## TASK PROMPT
Among the entries, find the lines with the string "below" and copy them.

## GIVEN RECORDS
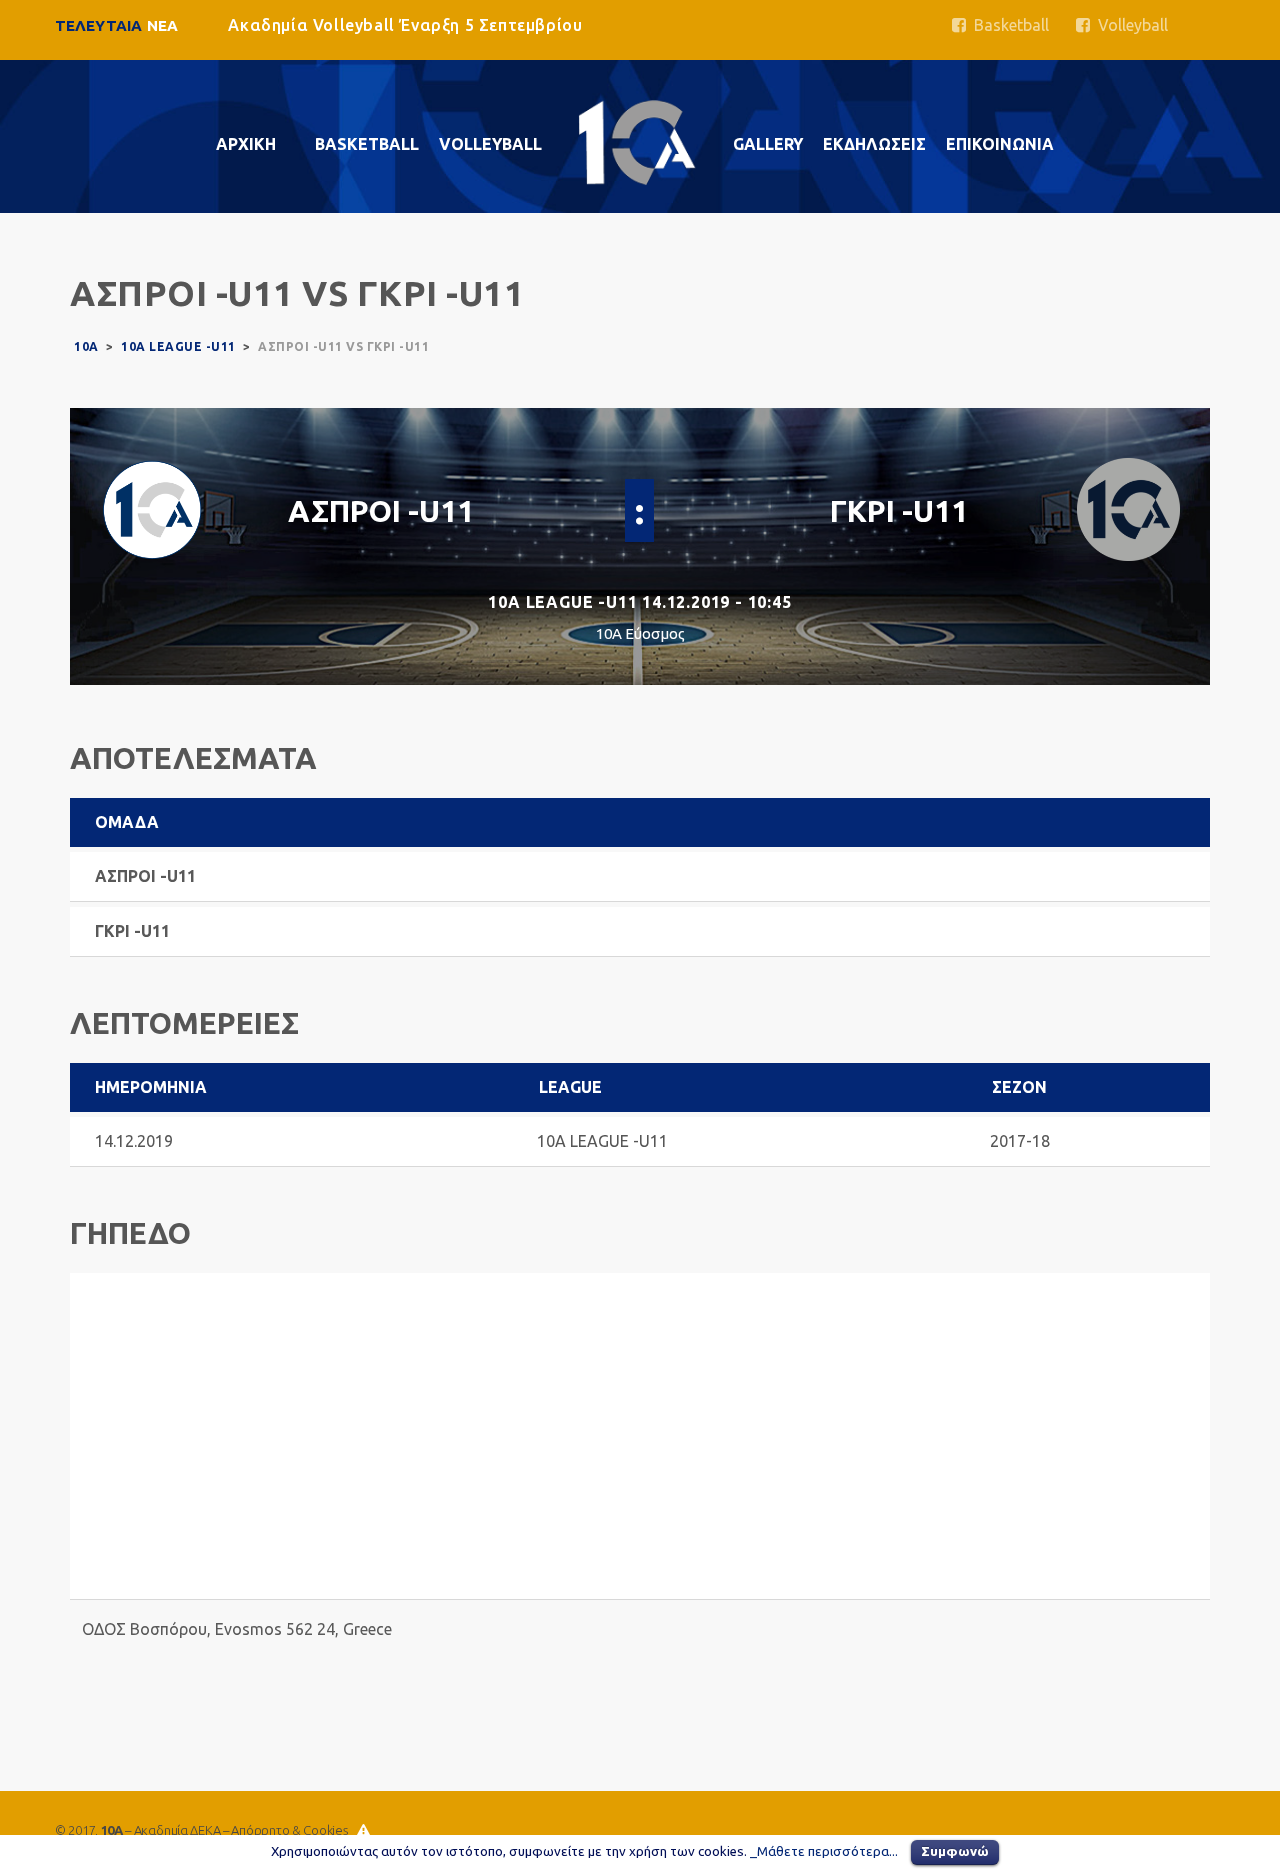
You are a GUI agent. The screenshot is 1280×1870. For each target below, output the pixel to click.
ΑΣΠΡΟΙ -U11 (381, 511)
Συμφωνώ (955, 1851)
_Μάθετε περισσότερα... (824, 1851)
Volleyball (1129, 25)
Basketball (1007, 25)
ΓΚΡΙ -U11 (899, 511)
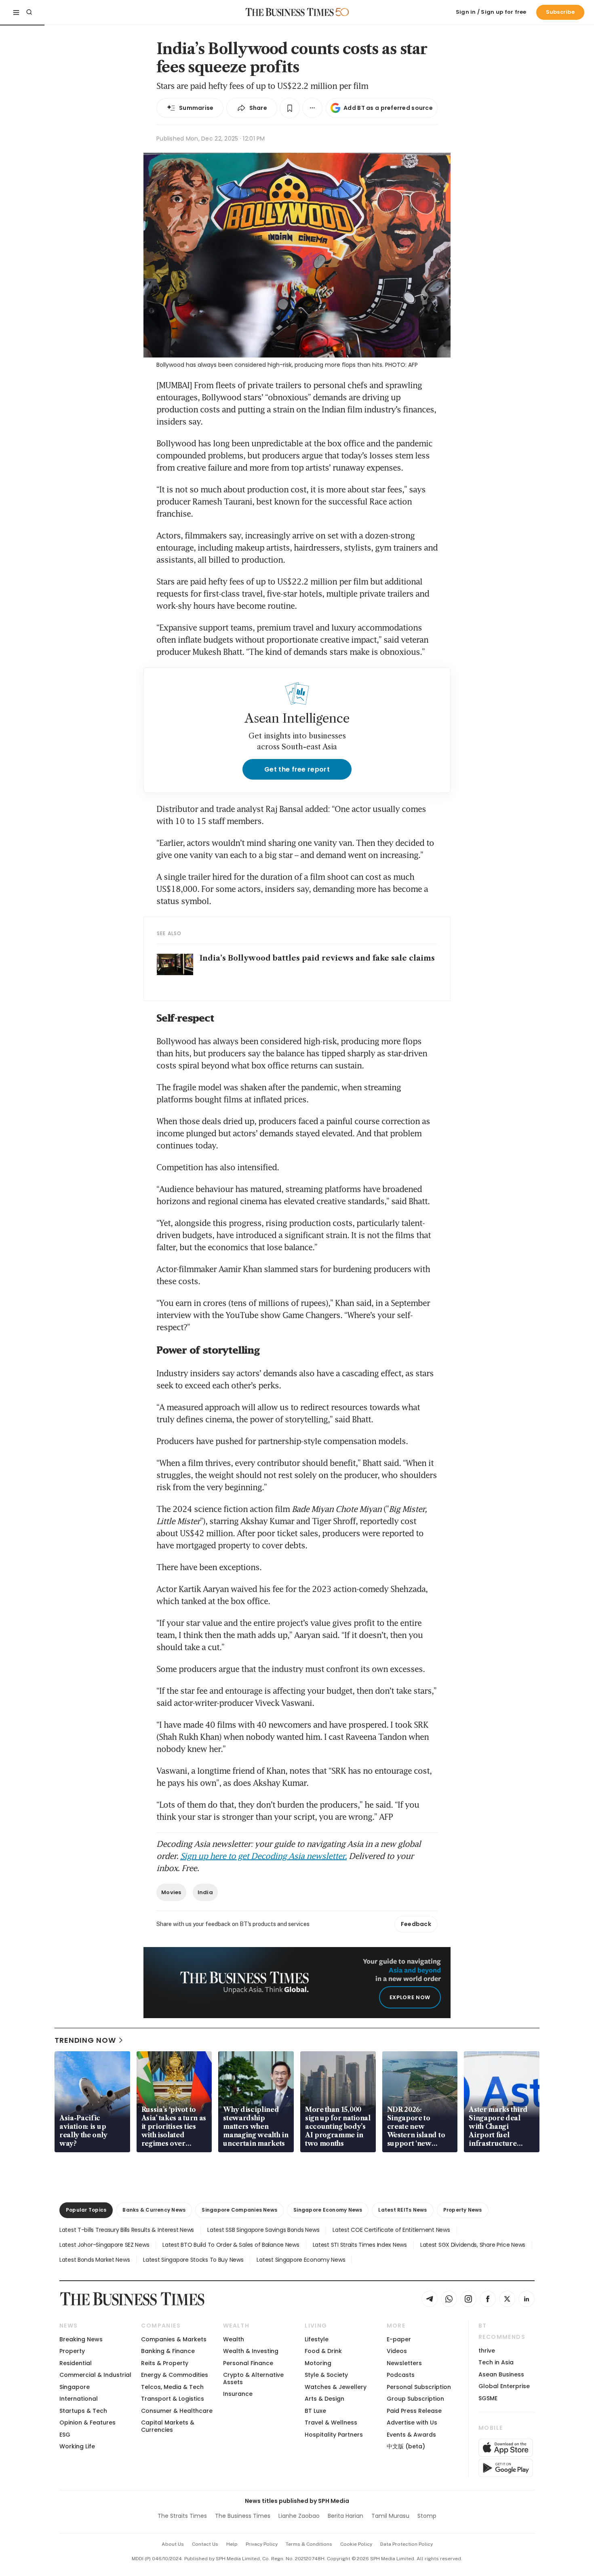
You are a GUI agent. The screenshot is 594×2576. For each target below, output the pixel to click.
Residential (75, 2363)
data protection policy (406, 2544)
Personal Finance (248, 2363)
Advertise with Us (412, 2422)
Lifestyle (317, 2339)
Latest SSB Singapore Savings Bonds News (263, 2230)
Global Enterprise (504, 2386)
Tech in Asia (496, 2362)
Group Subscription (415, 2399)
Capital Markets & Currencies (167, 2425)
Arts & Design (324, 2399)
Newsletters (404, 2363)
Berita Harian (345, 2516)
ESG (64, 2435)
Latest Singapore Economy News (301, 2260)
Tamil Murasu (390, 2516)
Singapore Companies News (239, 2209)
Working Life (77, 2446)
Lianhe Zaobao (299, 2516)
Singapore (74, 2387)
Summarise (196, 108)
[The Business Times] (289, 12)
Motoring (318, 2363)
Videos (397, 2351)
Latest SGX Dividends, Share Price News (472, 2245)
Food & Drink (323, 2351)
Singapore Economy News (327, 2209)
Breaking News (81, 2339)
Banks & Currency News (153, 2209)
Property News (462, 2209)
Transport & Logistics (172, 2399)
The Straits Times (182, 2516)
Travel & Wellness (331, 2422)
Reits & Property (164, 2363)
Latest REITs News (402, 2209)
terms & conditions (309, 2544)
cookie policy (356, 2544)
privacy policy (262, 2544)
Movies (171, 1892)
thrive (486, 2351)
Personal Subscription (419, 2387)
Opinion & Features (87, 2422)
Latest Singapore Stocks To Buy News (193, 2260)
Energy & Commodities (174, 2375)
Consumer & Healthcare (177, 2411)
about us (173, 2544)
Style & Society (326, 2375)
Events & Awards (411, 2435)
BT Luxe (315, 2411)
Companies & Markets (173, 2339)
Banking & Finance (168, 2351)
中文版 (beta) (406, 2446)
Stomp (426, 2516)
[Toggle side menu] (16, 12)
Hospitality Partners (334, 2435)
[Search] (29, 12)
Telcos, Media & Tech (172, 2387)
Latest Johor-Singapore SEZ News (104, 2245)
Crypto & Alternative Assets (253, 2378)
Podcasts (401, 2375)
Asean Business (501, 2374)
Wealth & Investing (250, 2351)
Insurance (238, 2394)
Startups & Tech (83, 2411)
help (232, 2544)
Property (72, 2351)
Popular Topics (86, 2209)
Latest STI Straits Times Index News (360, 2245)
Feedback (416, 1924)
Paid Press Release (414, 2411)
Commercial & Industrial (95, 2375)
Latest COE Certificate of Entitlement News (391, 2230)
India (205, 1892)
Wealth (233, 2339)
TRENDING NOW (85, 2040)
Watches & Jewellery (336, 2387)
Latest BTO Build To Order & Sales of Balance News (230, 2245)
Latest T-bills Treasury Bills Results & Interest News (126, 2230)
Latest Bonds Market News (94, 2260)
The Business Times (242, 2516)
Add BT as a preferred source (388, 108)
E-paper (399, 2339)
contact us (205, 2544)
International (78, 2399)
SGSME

## SOLUTION TO THIS EXERCISE
You are a GUI agent. The screenshot is 1280×1870. For each target below, output the pixel to click.
You are a GUI agent. The screenshot is 594×2576. For each target below, output the pixel to click.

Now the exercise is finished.